Autor: Estefanía, Joaquín. 
   La Bolsa "jugando a futuros"     
 
 Cuadernos para el Diálogo.    10/07/1976.  Página: 17. Páginas: 1. Párrafos: 4. 

La Bolsa

"jugando a futuros"

Joaquín ESTEFANÍA MOREIRA

"La Bolsa española es sabia en cuanto a lo político y subdesarrollada en cuanto a lo económico

decía uno de los cientos de personas que esperaban con impaciencia el desenlace de la

jornada del martes, día 6, primer día bursátil hábil tras el nombramiento de nuevo presidente de

Gobierno. Esa frase la podía corroborar la experiencia pasada y la inmediata; el último ejemplo

de alivio había ocurrido inmediatamente después de conocerse el cese fulminante de Arias

Navarro. Al hacerse pública la noticia en Madrid, Barcelona, Bilbao, se produjo una reacción

compradora, quedando dinero abundante para casi todos los valores. Ello hacía suponer unas

sesiones sucesivas al alza, partiendo de los cambios realmente bajos que ocupaban el

mercado.

En el largo fin de semana se produjo el nombramiento de Adolfo Suárez y el conocimiento de

las dificultades para encontrar nuevo Gobierno; también se supo de la salida de los ministros

más claramente reformistas, como Areilza o Martín Gamero. Y todo ello repercutió, cambiando

el signo con que se habían cerrado las Bolsas el viernes anterior. En las primeras horas de

operación del martes, la Bolsa mantenía en general el índice, con una tendencia a la baja

bastante importante, neutralizada por la intervención del Banco de España en algunos valores.

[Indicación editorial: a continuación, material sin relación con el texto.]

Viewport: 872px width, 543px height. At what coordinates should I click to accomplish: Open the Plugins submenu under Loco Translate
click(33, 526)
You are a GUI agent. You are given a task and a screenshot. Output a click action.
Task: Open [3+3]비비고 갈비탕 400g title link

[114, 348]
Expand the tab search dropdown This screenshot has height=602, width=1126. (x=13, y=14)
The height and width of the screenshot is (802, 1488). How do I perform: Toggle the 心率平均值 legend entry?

Se preveía una mínima variación del índice general, y el ambiente estaba expectante ante el

nombramiento del nuevo Gobierno.

"No es coherente que el dinero con afán real de inversión juegue en Bolsa un serio papel en

unos momentos en los que lo único que se conoce es quién desaparece de la escena política y

no quién penetra en ella para asumir la presidencia del Gobierno", decía el informe semanal de

la Banca Mas Sarda. El estupor con que se acogió el nombramiento de Suárez en los medios

políticos se ha ampliado a la economía en general, que espera la nueva composición de

fuerzas para concretar quién controla la estructura de poder y qué capacidad de maniobra

puede aportar la nueva savia para enmendar la situación económica, de la que una buena

muestra es, sin duda, la Bolsa.

"El especulador bursátil juega, pues, una baraja política en la que hace depender su riesgo de

la reacción de la "cola inversora" y su posible entrada en el mercado de la acogida que tenga

en los medios bursátiles del país la nueva personalidad política. Existirá, además, otro margen

de espera producido por los posibles cambios en carteras ministeriales que el nombramiento

traiga consigo". La confusión, los posibles rumores contradictorios, alejan la confianza de

cualquier operación inversora, de modo que de persistir la anormalidad, la "huelga de

inversiones" reducirá aún más la esperada reactivación.